Background information
- Also known as: Terence Lam Ka-mint
- Born: 3 September 1991 (age 34) British Hong Kong
- Education: Lingnan University (B.A.)
- Genres: Pop; Cantopop;
- Instruments: Piano (Grade 5); Guitar;
- Years active: 2014–present
- Website: https://www.terencelam0903.com/

Chinese name
- Traditional Chinese: 林家謙
- Simplified Chinese: 林家谦

Standard Mandarin
- Hanyu Pinyin: Lín Jiāqiān

Yue: Cantonese
- Jyutping: Lam^{4} Gaa^{1} Him^{1}

= Terence Lam =

Hong Kong composer, singer-songwriter, and record producer

Terence Lam Ka-him (林家謙; born 3 September 1991) is a Hong Kong composer, singer-songwriter, and record producer. Lam had a musical interest since a young age, which he started to learn playing the piano when he was four or five years old. He attended the Lingnan University, where he received the Bachelor of Arts (Honours) in Contemporary English Studies in 2013. During his university studies, Lam participated in several college singing competitions, where he met the singer-songwriter Chet Lam who brought him into the music industry. In 2014, he became a composer, signing a contract for Warner Chappell Music Hong Kong where at one point he was composing one song a week.
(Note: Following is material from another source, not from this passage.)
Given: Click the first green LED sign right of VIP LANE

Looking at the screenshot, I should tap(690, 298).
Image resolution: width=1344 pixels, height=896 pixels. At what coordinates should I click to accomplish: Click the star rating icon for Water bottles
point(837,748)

Lam has composed songs for the singers Eason Chan, Jason Chan, Hins Cheung, Pakho Chau, JW, Charmaine Fong, Alfred Hui, Eman Lam, Janice Vidal, Rainie Yang, and Joey Yung. Pakho Chau's 2014 song "About Us" (關於我們) was Lam's first composition to achieve commercial success. Lam's composition of the JW song "A Lifetime of Contradictions" (矛盾一生) was the first to receive widespread attention. Lam's songs are in the traditional genres of pop music and Cantopop though he puts his own twist on his songs through tempo changes and melody trends.
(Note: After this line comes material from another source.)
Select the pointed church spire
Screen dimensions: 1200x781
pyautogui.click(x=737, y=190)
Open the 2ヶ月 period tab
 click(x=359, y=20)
In 2019, Lam made a career change from being a composer to being a singer-songwriter. In January of that year, he released the song "NEXT" (下一位前度), which hit several charts and became the first song that made him well-known as a singer. The next year, he released "Solitude" (一人之境), which was broadly praised. In May 2020, he released his debut album, Major in Minor whose name was inspired by how he is an independent musician. Although he writes songs for a record label, he remains an independent singer who is not signed to a label or a talent manager. Lam has received composer, arranger, and singer awards from RTHK, Ultimate 903, and ViuTV. He received the best composer award from RTHK in 2016 and 2017, the best new artist award from Ultimate 903 in 2020, and the best composer, best arranger, and best male singer awards from the ViuTV Chill Club awards in 2021.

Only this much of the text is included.